I am writing this after hearing a fresh batch of stark and shocking news — yet another reminder of the psychological and social costs that await us in the post-pandemic world. The world’s COVID-19 death toll is nearing yet another once-unthinkable number. As reported by The New York Times, “Nearly three million people have died from the virus since the first cases surfaced more than 14 months ago.” The final tally will be even larger.
As Allison Gilbert, who has written extensively about grief and resilience, states in a recent New York Times opinion piece, “The still growing death toll will leave behind millions of bereaved people, wracked by the suffering that the loss of a loved one can bring.” According to an algorithm developed by Ashton Verdery, an associate professor of sociology and demography at Pennsylvania State University, for every person who dies of COVID-19, nine loved ones are left behind. “A recent study found that at least 37,000 children in the United States have lost a parent to Covid-19 so far,” writes Gilbert. “That grief plays out in waves across one’s life and has no clear ending.” The effects of grief can be as physical as the symptoms of any disease, and the social effects can be drastic as well, she adds.
“Experts and grief organizations are asking American leaders to address this growing crisis,” says Gilbert. “Grass-roots groups like Covid Survivors for Change and Marked by Covid have lobbied at the state and federal levels for accountability to relatives of victims.”
“Grief should be investigated the same way we examine other public health indicators like obesity, smoking and drinking,” Dr. Toni Miles, a professor of epidemiology and biostatistics at the College of Public Health at the University of Georgia, explains to Gilbert. A White House office of bereavement care is among the remedies.
What seems clear is that we all have a lot to learn in how we help ourselves and others in navigating the profoundly human process of grief and in helping one another through the times ahead. It is as if we find ourselves constantly at a crossroads with two emotional paths before us. One leads to grief, shared or personal. The other leads to a sense of gratitude for the hope provided by the deeds of others.
The story of Louis Goffinet is a case in point. You may have heard of him. He is a 27-year-old middle school teacher from Mansfield, Connecticut. When the pandemic hit last year, he sprang into action. As reported by the Hartford Courant and others, he started grocery shopping for his older neighbors who were leery of going to the store for fear of catching the virus. Initially spending his own money on these shopping trips, he soon realized people could use more help and started raising money on Facebook. His initial goal was to raise $200. Soon, he had raised more than $41,000.

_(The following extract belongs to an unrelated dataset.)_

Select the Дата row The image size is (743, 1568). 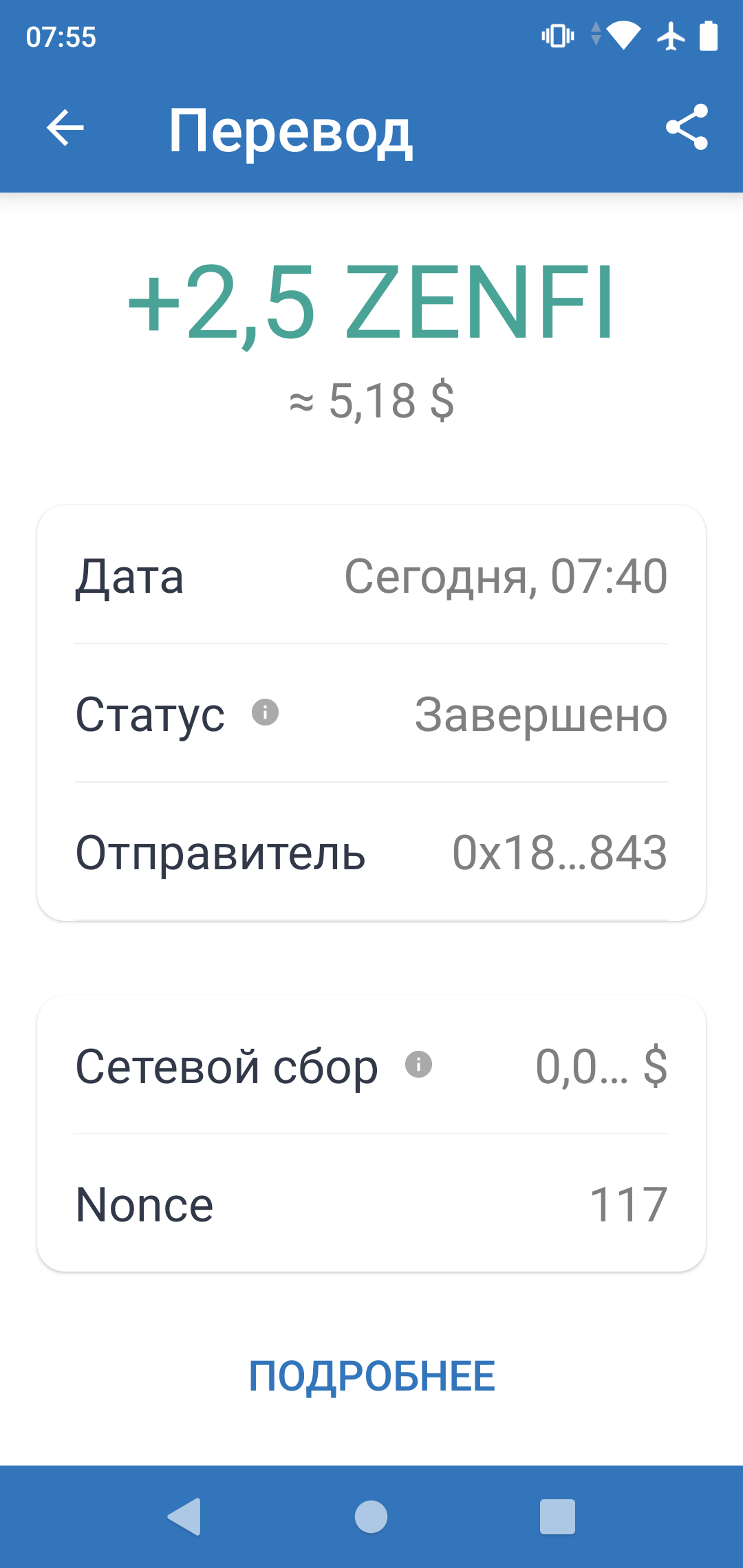[x=372, y=576]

The money translated to a reported 250 grocery trips and family dinners, 31 Thanksgiving meals, rent for several families and holiday gifts for kids. Then, as a cynical reminder that “no good deed goes unpunished” — that life is unfair and that people can do or try to do good things and still end up in a lot of trouble — he got the news. Facebook is required to report fundraising in amounts that exceed $20,000 as personal income. Goffinet was slapped with $16,000 in taxes on the money he had raised. He is said to have talked with a tax attorney and several accountants to see if there was anything they could do to help, but to no such luck.
But the thing that inspires me is that Goffinet has told reporters he is now looking for other ways he might help his community with the hope that he will find his way out of his financial predicament. I am grateful to live in a country filled with people like Louis Goffinet. Personal stories such as his heighten the idea that we help one another through the tough times.
“These days, I’m swimming between gratitude and grief,” says Allison Lynn in a recent commentary that ran in the Canadian Christian publication Anglican Journal. Lynn is part of the award-winning husband-and-wife duo Infinitely More, known for their folk- and gospel-infused sound, traveling the country and “sharing God’s love through music.” Normally, Lynn and her husband would be visiting every single province, performing over 100 events annually. “But that was before the world fell apart,” she writes. Instead, she has “an empty tour calendar, an unclear vision of the future, and unexpected waves of anxiety over the safety of our world. … My emotions are a mess these days.”
“But isn’t it in that in-between space where most of life actually happens?” she adds. “Struggle and overcoming happen in the mess. It’s where we grow, expand our perspective, and discover new views of the world. It’s in the mess where we learn compassion, empathy and generosity. Maybe this mess of Gratitude and Grief is exactly where we need to be right now? Maybe it’s only in this space where we can gain the fullest and most loving perception of our reality.”